Cyril Brzenczek, Quentin Klopfenstein, Holger Fröhlich, Enrico Glaab

Abstract#

Background: Parkinson’s disease (PD) is characterized by heterogeneous motor and non-motor symptoms and a wide variety of comorbidities that complicate diagnosis and management. Digital biomarkers, such as gait sensor data, along with omics and clinical data, offer potential for early and objective prediction of clinical outcomes in PD. Objective: This study used digital gait sensor data to predict clinically relevant outcomes in PD, including the integration with complementary metabolomics and clinical data to enhance diagnosis, severity assessment, and forecasting of comorbidity occurrences.
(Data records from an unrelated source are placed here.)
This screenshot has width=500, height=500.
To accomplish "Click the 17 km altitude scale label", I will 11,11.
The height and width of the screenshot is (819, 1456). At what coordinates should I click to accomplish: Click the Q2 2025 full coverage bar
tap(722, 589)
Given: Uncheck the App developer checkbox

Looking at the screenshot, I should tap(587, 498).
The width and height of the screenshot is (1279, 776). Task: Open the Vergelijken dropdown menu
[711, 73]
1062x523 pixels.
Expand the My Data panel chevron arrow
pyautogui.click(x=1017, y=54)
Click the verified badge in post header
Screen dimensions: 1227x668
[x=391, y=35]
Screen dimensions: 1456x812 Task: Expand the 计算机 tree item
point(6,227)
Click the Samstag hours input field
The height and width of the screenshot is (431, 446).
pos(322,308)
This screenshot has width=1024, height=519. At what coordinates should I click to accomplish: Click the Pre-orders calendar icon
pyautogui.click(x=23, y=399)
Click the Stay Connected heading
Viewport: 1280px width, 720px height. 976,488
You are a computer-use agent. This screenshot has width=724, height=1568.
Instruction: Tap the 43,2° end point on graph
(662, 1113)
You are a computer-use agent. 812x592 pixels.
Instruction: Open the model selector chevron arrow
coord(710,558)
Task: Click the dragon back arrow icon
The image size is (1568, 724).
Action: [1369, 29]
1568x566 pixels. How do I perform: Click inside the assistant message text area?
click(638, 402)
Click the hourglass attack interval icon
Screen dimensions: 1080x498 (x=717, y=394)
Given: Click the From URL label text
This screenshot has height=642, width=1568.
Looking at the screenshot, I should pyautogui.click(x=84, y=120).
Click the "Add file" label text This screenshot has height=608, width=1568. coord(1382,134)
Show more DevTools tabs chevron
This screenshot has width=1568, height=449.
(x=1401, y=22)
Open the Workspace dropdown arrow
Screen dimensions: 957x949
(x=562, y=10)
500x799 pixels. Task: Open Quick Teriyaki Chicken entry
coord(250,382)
Methods: We employed the gait sensor technology eGaIT (embedded Gait Analysis using Intelligent Technologies) to collect gait measurements for standardized walking exercises from 291 subjects, including 162 PD patients and 129 controls. A representative selection of different types of machine learning methods, including Deep Boosting, Support Vector Machines and Random Forest, among others, were used to analyze extracted features for predicting PD vs. control status, motor severity (MDS-UPDRS 3 scores), specific gait impairments such as freezing of gait, and comorbidities. Model interpretability was studied through SHAP value analysis. Results: Using generic gait features as predictor, the machine models demonstrated significant predictive power, with area under the curve (AUC) scores ranging from 0.83 to 0.92 for PD vs. control predictions, and up to 0.76 for distinguishing between low or high motor score performance among patients. Significant predictive performances were also achieved for gait- and mobility-specific outcomes, such as freezing of gait, the PDQ39 mobility sub-score, and general prediction of gait disorder occurrence. For the more challenging task of predicting the occurrence of comorbidities in PD, the integration of gait data with omics and clinical variables improved predictions as compared to using only single data modalities, with notable advances in forecasting dopamine dysregulation syndromes, dyskinesias and hallucinations. Conclusions: Digital gait sensor data, and in particular its integration with metabolomics and clinical data, can effectively predict clinically relevant outcomes in PD. The approach can not only assist in objective diagnosis and severity assessment but also help in forecasting the occurrence of comorbidities, where the synergy of different data modalities provides an added value.